SHP2, encoded by the PTPN11 gene, is a protein tyrosine phosphatase that plays a key role in the proliferation of cells via RAS-ERK activation. SHP2 also promotes Wnt signaling by dephosphorylating parafibromin. Germline missense mutations of PTPN11 are found in more than half of patients with Noonan syndrome (NS) and LEOPARD syndrome (LS), both of which are congenital developmental disorders with multiple common symptoms. However, whereas NS-associated PTPN11 mutations give rise to gain-of-function SHP2 mutants, LS-associated SHP2 mutants are reportedly loss-of-function mutants. To determine the phosphatase activity of LS-associated SHP2 more appropriately, we performed an in vitro phosphatase assay using tyrosine-phosphorylated parafibromin, a biologically relevant substrate of SHP2 and the positive regulator of Wnt signaling that is activated through SHP2-mediated dephosphorylation. We found that LS-associated SHP2 mutants (Y279C, T468M, Q506P, and Q510E) exhibited a substantially reduced phosphatase activity toward parafibromin when compared with wild-type SHP2. Furthermore, each of the LS-associated mutants displayed a differential degree of decrease in phosphatase activity. Deviation of the SHP2 catalytic activity from a certain range, either too strong or too weak, may therefore lead to similar clinical outcomes in NS and LS, possibly through an imbalanced Wnt signal caused by inadequate dephosphorylation of parafibromin. - Highlights:more »« less

Authors:

Noda, Saori ^[1]; Takahashi, Atsushi; Hayashi, Takeru ^[1]; Tanuma, Sei-ichi ^[2]; Hatakeyama, Masanori ^[1]

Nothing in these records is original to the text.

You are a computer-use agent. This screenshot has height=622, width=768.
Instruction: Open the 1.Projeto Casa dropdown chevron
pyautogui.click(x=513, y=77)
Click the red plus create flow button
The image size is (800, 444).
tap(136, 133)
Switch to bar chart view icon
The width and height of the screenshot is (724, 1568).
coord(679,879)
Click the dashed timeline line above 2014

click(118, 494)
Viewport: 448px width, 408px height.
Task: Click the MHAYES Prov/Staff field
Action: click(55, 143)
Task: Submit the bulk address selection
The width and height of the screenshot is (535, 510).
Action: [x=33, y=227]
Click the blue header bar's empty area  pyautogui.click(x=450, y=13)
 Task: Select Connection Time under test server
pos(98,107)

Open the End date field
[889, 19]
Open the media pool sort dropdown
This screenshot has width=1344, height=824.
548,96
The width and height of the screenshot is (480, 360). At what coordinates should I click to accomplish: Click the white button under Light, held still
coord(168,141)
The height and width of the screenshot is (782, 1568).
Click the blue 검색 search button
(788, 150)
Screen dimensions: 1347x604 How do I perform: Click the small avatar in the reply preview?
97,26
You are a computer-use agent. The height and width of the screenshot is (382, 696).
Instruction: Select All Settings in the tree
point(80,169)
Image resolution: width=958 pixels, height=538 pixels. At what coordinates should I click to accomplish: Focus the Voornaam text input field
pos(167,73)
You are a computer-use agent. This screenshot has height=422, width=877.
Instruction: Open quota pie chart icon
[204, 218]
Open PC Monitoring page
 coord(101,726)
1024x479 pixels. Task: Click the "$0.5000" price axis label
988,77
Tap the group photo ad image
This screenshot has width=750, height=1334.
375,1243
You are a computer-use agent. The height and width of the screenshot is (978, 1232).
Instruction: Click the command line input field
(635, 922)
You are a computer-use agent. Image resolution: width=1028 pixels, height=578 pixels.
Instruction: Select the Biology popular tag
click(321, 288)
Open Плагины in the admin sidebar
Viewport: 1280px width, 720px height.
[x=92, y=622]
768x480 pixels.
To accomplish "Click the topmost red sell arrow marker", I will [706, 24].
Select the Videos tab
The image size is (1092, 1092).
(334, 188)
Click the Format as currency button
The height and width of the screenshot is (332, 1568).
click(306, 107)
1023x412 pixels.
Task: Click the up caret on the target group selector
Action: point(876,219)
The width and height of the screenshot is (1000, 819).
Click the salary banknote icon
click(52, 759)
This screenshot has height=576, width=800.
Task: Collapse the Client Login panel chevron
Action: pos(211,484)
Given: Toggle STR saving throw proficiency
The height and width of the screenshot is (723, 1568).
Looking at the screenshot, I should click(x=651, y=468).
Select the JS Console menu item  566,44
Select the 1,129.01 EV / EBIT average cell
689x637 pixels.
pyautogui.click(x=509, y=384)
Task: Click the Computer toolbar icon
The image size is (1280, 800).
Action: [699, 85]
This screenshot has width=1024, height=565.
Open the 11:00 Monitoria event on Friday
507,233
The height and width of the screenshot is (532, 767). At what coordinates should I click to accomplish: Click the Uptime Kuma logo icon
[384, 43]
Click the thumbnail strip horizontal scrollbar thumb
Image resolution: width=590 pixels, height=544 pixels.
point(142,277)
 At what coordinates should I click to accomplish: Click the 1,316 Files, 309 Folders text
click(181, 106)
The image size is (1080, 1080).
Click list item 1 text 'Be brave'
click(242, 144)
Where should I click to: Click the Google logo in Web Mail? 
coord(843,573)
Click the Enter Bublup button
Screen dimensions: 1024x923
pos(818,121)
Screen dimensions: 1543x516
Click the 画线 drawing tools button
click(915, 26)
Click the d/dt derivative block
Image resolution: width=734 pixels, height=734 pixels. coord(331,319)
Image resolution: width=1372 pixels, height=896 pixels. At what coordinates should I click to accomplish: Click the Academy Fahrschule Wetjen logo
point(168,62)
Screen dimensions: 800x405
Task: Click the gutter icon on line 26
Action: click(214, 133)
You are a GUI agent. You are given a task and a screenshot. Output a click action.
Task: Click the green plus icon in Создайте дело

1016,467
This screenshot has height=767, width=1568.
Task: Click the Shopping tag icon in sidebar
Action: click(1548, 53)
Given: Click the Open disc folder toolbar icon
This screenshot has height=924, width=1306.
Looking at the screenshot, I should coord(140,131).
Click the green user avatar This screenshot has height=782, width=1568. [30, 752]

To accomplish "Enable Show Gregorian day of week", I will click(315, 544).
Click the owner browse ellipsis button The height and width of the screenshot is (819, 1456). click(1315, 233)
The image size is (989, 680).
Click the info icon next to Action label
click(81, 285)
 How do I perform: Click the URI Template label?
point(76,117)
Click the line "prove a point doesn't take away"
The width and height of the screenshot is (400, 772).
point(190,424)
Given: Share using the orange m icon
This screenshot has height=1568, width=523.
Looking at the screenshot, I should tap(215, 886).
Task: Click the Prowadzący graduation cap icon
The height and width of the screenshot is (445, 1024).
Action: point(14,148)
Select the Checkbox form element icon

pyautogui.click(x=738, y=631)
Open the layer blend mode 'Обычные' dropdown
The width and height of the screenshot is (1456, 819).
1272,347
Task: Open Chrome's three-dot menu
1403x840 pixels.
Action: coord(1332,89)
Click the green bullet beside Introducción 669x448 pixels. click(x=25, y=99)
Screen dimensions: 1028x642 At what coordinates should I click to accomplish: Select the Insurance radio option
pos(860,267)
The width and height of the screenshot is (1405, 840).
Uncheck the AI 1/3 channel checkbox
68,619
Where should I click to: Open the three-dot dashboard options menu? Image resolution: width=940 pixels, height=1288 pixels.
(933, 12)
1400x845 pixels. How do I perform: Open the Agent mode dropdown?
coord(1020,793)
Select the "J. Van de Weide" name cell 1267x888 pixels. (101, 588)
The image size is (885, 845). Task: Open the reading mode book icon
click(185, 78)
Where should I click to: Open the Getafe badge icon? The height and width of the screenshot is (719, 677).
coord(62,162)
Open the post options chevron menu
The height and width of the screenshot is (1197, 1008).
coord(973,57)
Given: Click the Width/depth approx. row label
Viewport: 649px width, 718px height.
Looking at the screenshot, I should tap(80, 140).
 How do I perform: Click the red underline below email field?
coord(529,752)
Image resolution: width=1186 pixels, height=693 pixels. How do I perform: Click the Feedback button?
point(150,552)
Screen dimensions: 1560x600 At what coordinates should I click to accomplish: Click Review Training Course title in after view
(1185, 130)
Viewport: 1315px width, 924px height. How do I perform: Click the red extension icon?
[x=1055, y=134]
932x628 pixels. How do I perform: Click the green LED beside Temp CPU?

Division of Microbiology, Graduate School of Medicine, The University of Tokyo, Tokyo (Japan)
Department of Biochemistry, Faculty of Pharmaceutical Sciences, Tokyo University of Science, Chiba (Japan)

Publication Date:: Fri Jan 22 00:00:00 EST 2016

OSTI Identifier:: 22594202

Resource Type:: Journal Article

Journal Name:: Biochemical and Biophysical Research Communications

Additional Journal Information:: Journal Volume: 469; Journal Issue: 4; Other Information: Copyright (c) 2015 Elsevier Science B.V., Amsterdam, The Netherlands, All rights reserved.; Country of input: International Atomic Energy Agency (IAEA); Journal ID: ISSN 0006-291X

Country of Publication:: United States

Language:: English

Subject:: 60 APPLIED LIFE SCIENCES; CONGENITAL DISEASES; IN VITRO; MUTANTS; MUTATIONS; PATIENTS; PHOSPHORYLATION; PROTEINS; SUBSTRATES; SYMPTOMS; TYROSINE

Citation Formats


                    Noda, Saori, Department of Biochemistry, Faculty of Pharmaceutical Sciences, Tokyo University of Science, Chiba, Takahashi, Atsushi, Hayashi, Takeru, Tanuma, Sei-ichi, and Hatakeyama, Masanori. Determination of the catalytic activity of LEOPARD syndrome-associated SHP2 mutants toward parafibromin, a bona fide SHP2 substrate involved in Wnt signaling.  United States: N. p., 2016. 
        Web.  doi:10.1016/J.BBRC.2015.12.117.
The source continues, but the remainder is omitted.